Reduction of Myocardial Ischemia-Reperfusion Injury by Inhibiting Interleukin-1 Alpha

Background: Interleukin-1 alpha (IL-1 alpha) released by dying cells is an alarmin that activates the innate immunity. We hypothesized that after myocardial ischemia-reperfusion (I/R) injury, IL-1 alpha amplifies the myocardial damage by activating the inflammasome and caspase-1. Methods: Adult male CD1 mice were used. The left anterior descending coronary artery was ligated for 30 minutes, after 24 hours of reperfusion. An IL-1 alpha blocking antibody (15 mu g/kg intraperitoneally) or matching vehicle was given after reperfusion.

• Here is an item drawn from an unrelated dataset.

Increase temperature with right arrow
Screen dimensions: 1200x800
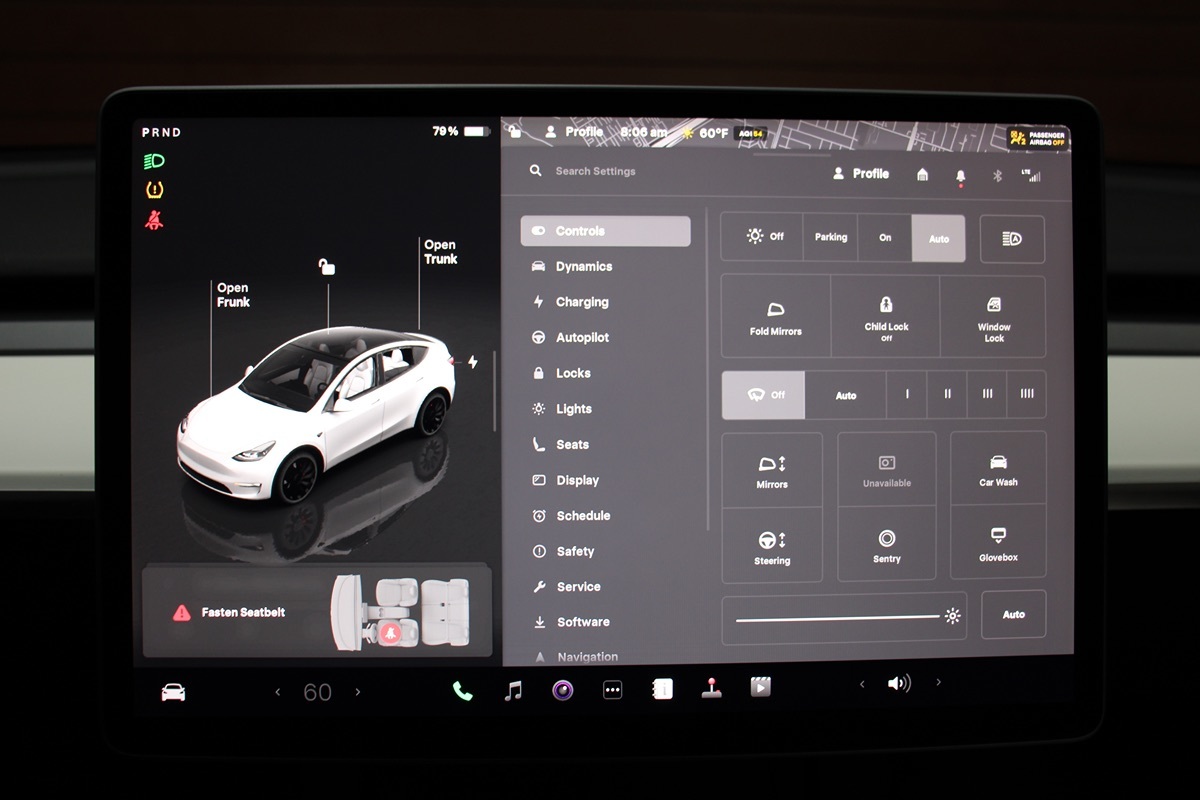358,692
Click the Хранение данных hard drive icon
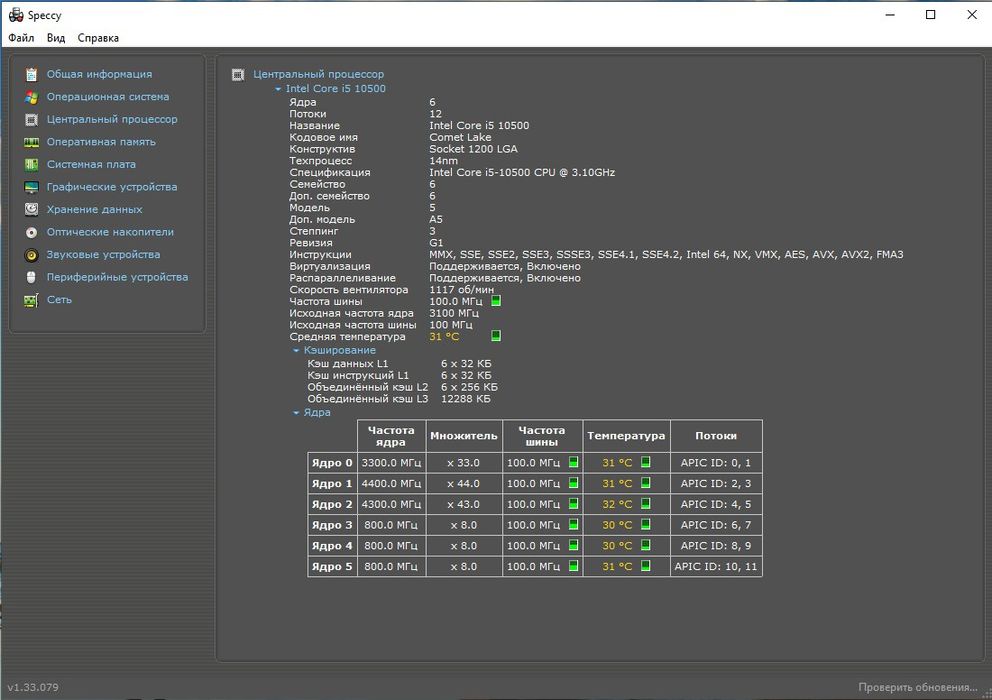The height and width of the screenshot is (700, 992). point(31,209)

A subgroup of mice underwent sham surgery. We assessed the effects of IL-1 alpha blockade on caspase-1 activity, infarct size, cardiac troponin I serum levels, and left ventricular fractional shortening, 24 hours after I/R. Results: I/R led to inflammasome formation, and IL-1a blockade significantly reduced inflammasome formation, reflected by >50% reduction in caspase-1 activity versus vehicle (P = 0.03). IL-1 alpha blockade also reduced the infarct size (-52% infarct expressed as percentage of area at risk, and -79% for cardiac troponin I serum levels, P < 0.001 vs. vehicle) and preserved the left ventricular fractional shortening (31 +/- 3% vs. 25 +/- 2%, P < 0.001 vs. vehicle). Conclusion: IL-1 alpha blockade after I/R reduces the inflammasome activation, decreases the infarct size, and preserves the left ventricular function. IL-1 alpha blockade may therefore represent a novel therapeutic strategy to reduce I/R injury.